=== Extracted text ===
/---

# Betta fish lying on side and "gasping" after water change?



## smaugthebetta (Aug 14, 2017)

My eight-month-old betta is lying on his side/face towards the bottom of the jar in a plant and seems to be breathing heavily. I just transferred him from one jar to another, and I did the same traditional water change as always. He's done this before and he was fine (he seemed to just be adapting to his new environment) but I always worry. Nothing has really changed from how I've done this before. Will he be okay?


----------



## jimsz (Oct 11, 2011)

When you do the water change do you dechlorinate the water and match the temperature?


----------



## Gizmo (Dec 6, 2010)

Also, have you ever thought about a filter and a heater for the poor guy? Bettas are almost always neglected, people think they do just fine in jars with no other life support systems. They are Tropical Fish, for Pete's sake! Just Google them and you'll find out their natural environment is water that's about 70 to 80 degrees, which can only be accomplished with a heater.


----------



## BabyGirl77 (Jul 24, 2015)

\---

=== Data lines ===
/---

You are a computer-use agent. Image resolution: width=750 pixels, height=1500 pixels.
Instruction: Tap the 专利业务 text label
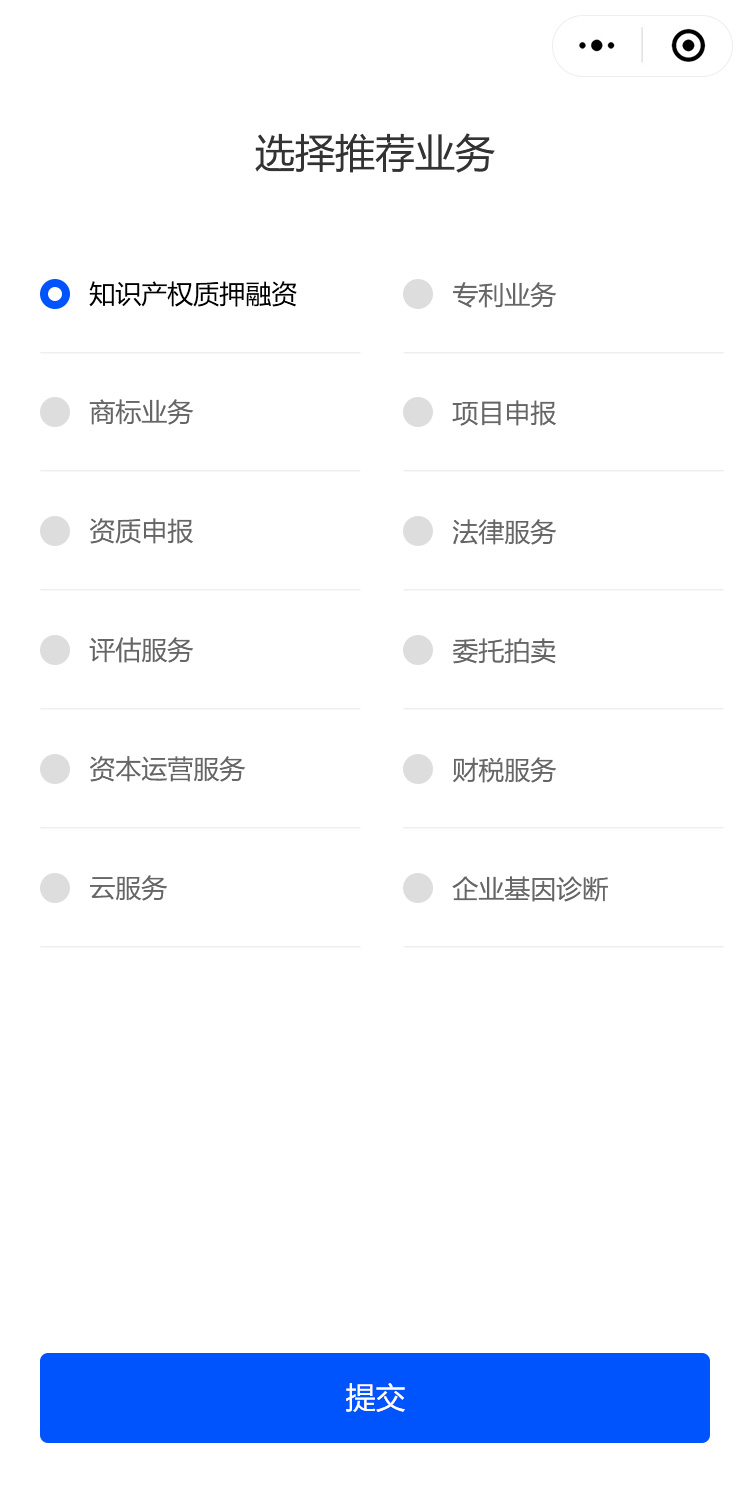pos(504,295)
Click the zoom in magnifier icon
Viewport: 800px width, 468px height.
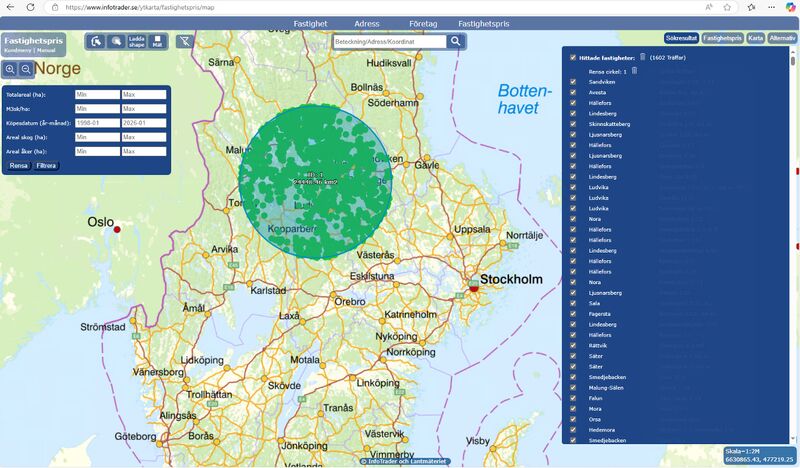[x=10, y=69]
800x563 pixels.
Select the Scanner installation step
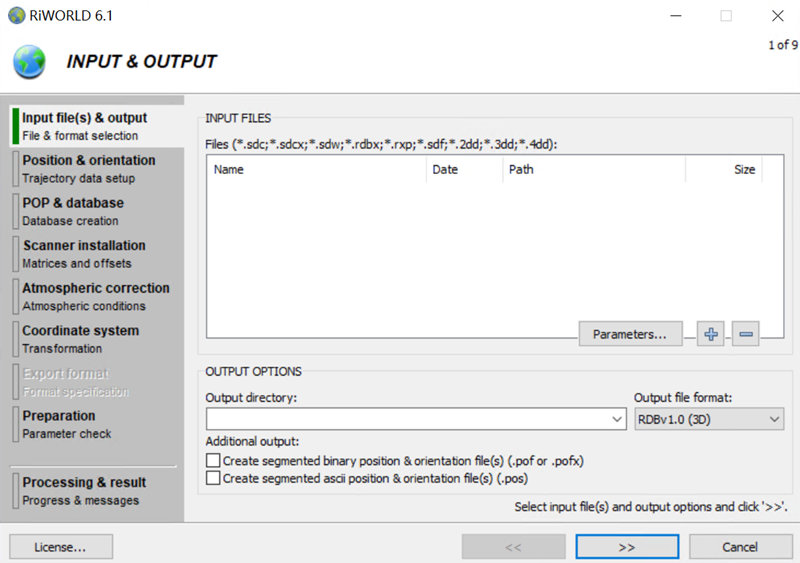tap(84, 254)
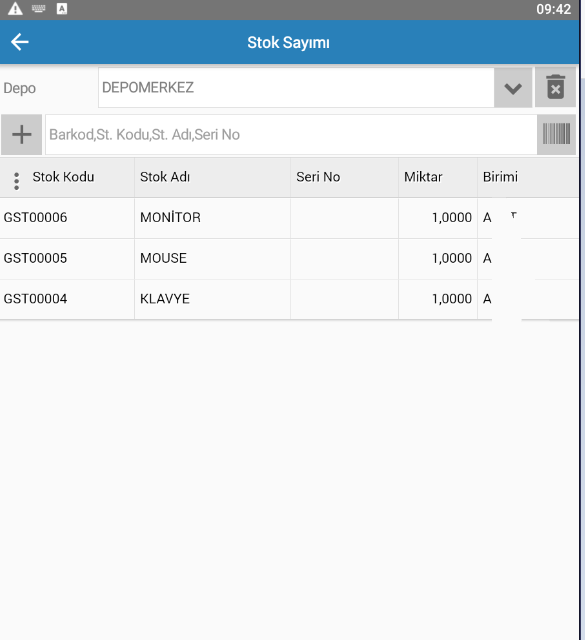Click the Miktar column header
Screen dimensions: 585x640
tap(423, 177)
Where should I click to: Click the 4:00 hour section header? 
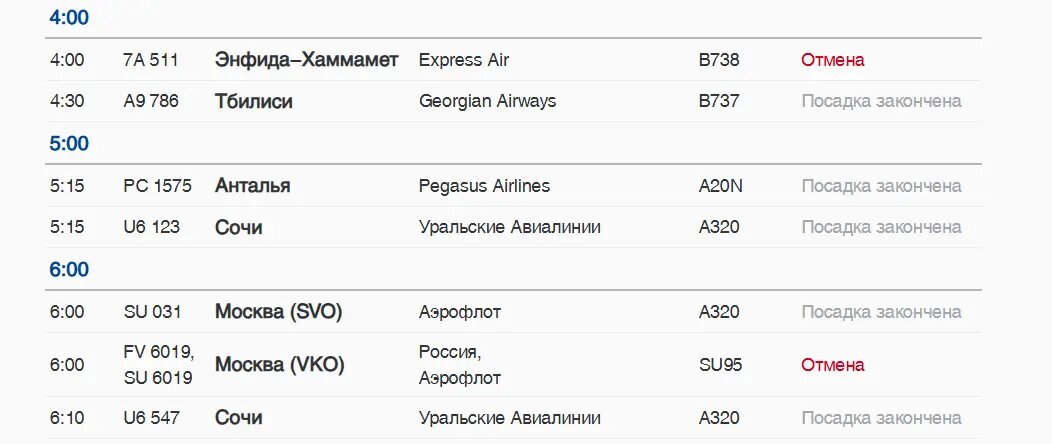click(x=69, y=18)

\---

=== Instructions ===
a: List every username that heads a post in the betta forum thread.
b: Answer these questions from the betta forum thread:
(i) How old is smaugthebetta's betta?
(ii) What two things does jimsz ask about the water change?
(iii) What temperature range does Gizmo give for a betta's natural water?
c: Carry on the betta forum thread from the point it stops by writing the post that goes under the last username heading.
The entries are separate from the betta thread and stand apart from it.

=== Outputs ===
a: smaugthebetta, jimsz, Gizmo, BabyGirl77

b:
(i) Eight months old.
(ii) Whether the water is dechlorinated and whether its temperature is matched.
(iii) About 70 to 80 degrees.

c:
I hope your betta is healthy and alive. I have had bettas over the years I have been fishkeeping and I know their care pretty well. Bettas need at least a 2.5 gallon heated and filtered tank, there are some around, just have to look. Your best bet is a 5 gallon tank that is heated and filtered. A jar will never do for a betta, it can be used in a pinch, but never long term, unless you know what you are doing. I wouldn't even house a betta in a jar. 

Did you acclimate him to the water before throwing him in the jar? I have noticed that bettas will live longer when they are acclimated to the water before being thrown in.

To echo what another member said, do you dechlorinate your water before putting it in the jar? Bettas do not do well with chlorine at all.

With a jar as his home, you will need to do daily water changes, like 100% water changes. This is why you need to have a heated and filtered aquarium of 5 gallons for the betta, so you don't have to change water every single day.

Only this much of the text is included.